Дядя Мотл-Златоуст грустно улыбается, гладит меня своей шершавой рукой, обросшей рыжей щетиной, и тихо, словно стесняясь кого-то, объясняет:
— Нет, душа моя. На подводе туда не доберешься. На поездах нужно ехать. Долго, долго… Почти до Австрии.
Я слушаю, и в сердце закипает злоба — злоба на дядю, на поезда, на Австрию и на что-то еще, чему я не нахожу названия.
Дед вырывает у меня пузырек с каплями. Дядя Мотл-Златоуст заворачивает завтрак в газету скорняка Лейзера.
— Авремэле!
— Что?
— Пошли на фабрику.
— Не могу. Я иду с бабушкой в синагогу.
— Я покажу тебе рубанок, стамески, пилки, — соблазняет Мотл. — И кровать президента.
— А бабушка?
— Она одна в синагогу сходит. Богу с ней интересней, чем с тобой.
— Интересней, — уступаю я.
Мебельная фабрика господина Айзенберга стоит у реки. Там же стоит его лесопилка. Каждый день плотогоны сплавляют сюда лес. Дядя Мотл-Златоуст клянется, что господин Айзенберг вырубил бы все дубравы и рощи, если бы ему развязали руки.

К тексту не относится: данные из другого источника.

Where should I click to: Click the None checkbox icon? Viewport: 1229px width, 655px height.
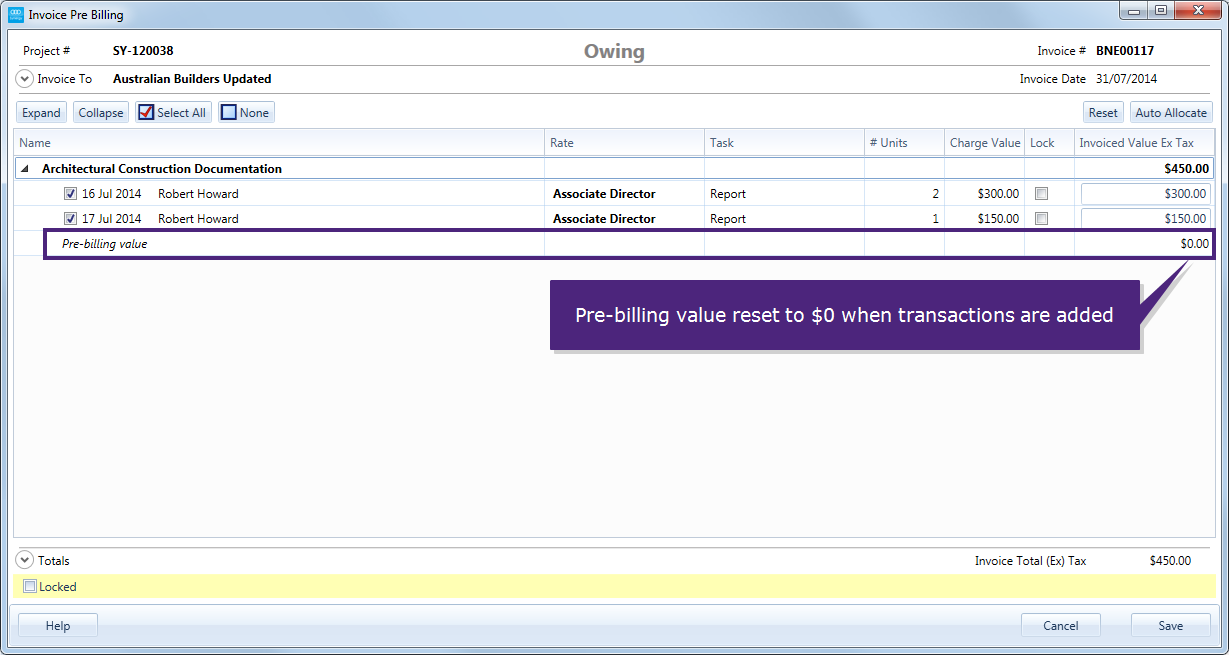(228, 112)
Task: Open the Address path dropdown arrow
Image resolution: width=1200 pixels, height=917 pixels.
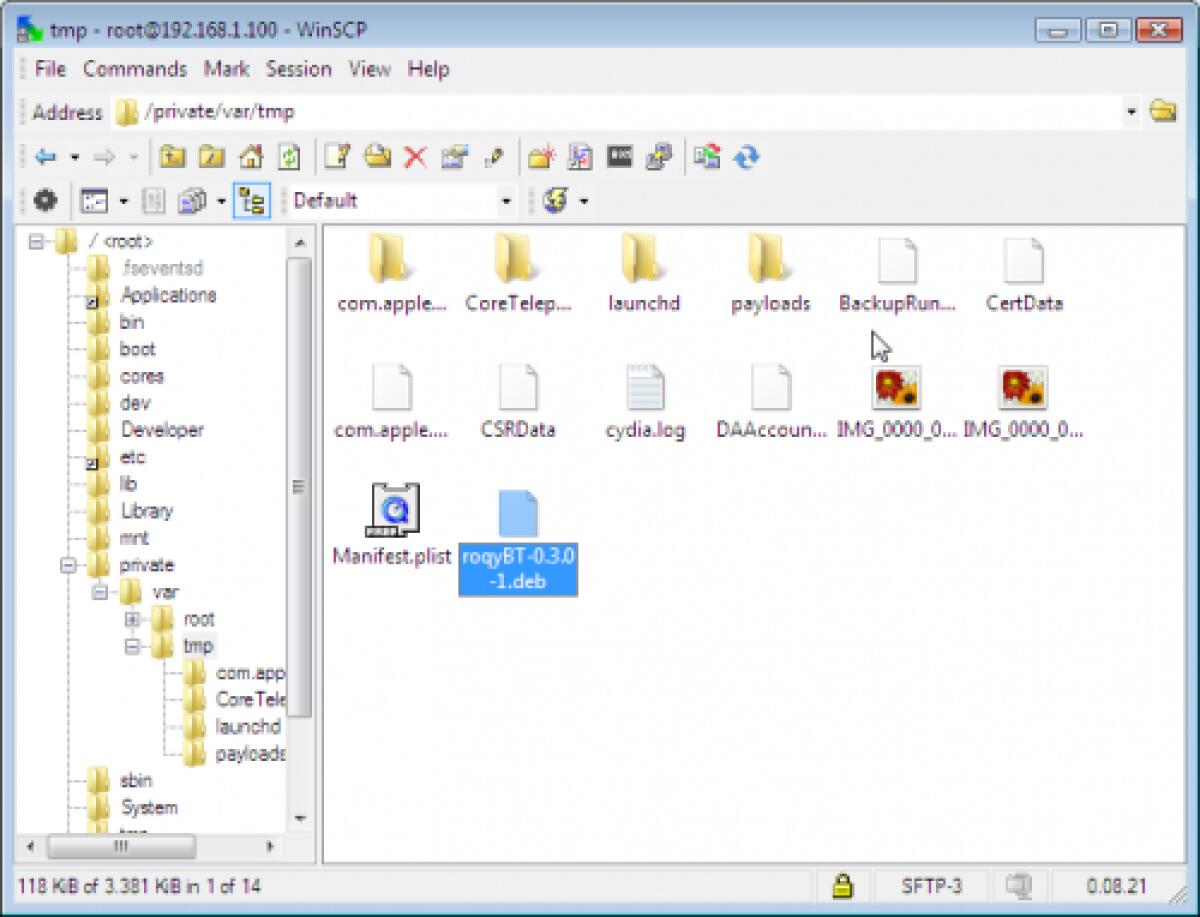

То есть как это — вырубил бы? А куда денутся птицы? Птицы не мыши. Они не могут жить в подполье. Им нельзя без деревьев. Самый захудалый воробей, и тот норовит в небо. Попрыгает, попрыгает в навозе и фюйть на дерево…

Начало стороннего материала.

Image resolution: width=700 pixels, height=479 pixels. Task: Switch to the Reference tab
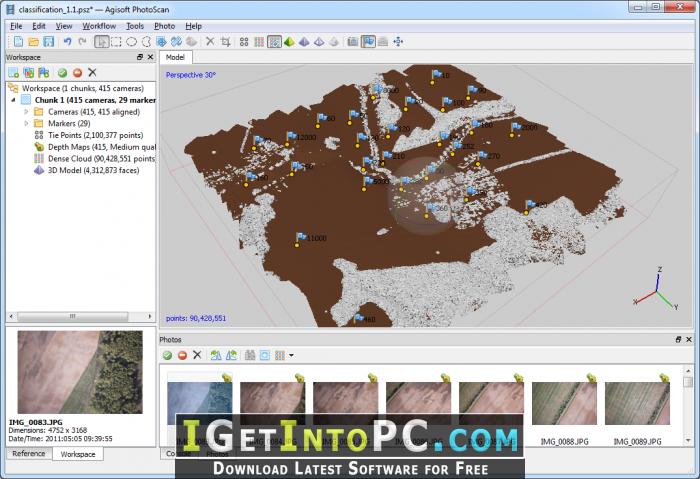[x=29, y=454]
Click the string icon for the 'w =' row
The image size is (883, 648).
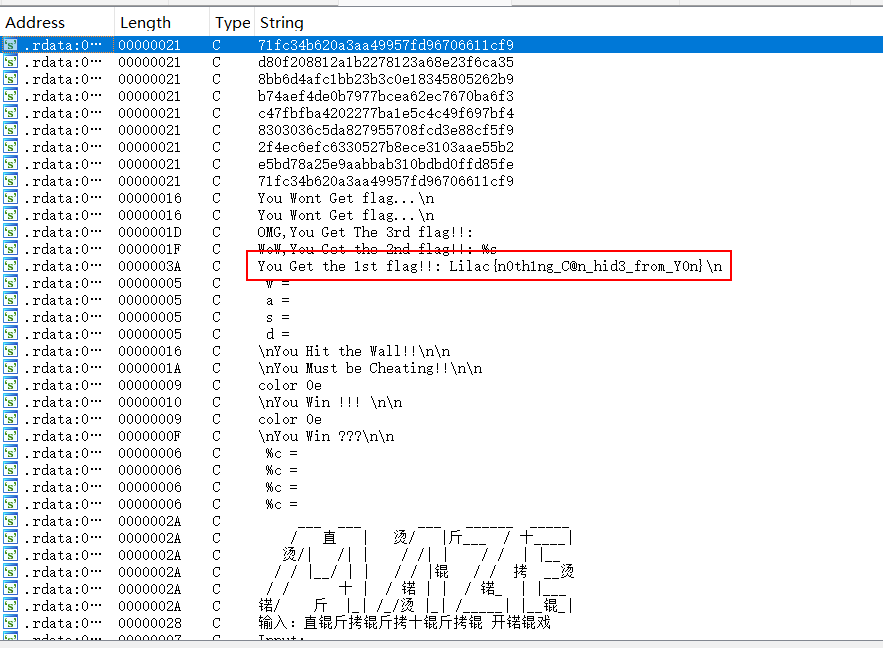(x=11, y=283)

Дядя Мотл-Златоуст ведет меня пыльными улочками, мимо синагоги, к фабрике.
Синагога старая, с облупленными стенами. Она дважды горела и дважды ее отстраивали. Первый раз ее поджег хромоногий Мейлах, а второй раз господь — молния ударила в крышу.
— Не устал? — замедляет шаг дядя.
— Нисколечко. Я привык.
— А ну-ка, угадай, Авремэле, кто чаще всех ходит по местечку? — оживляется Златоуст.
— Полицейский Гедрайтис.
— Не угадал.
— Почтальон Ксаверас.
— Не угадал.
— Сторож Шимшен.
— Чаще всех, душа моя, по местечку ходит горе. А реже всех — счастье. За тридцать шесть лет я встретил его один раз, и то оно спешило к другому.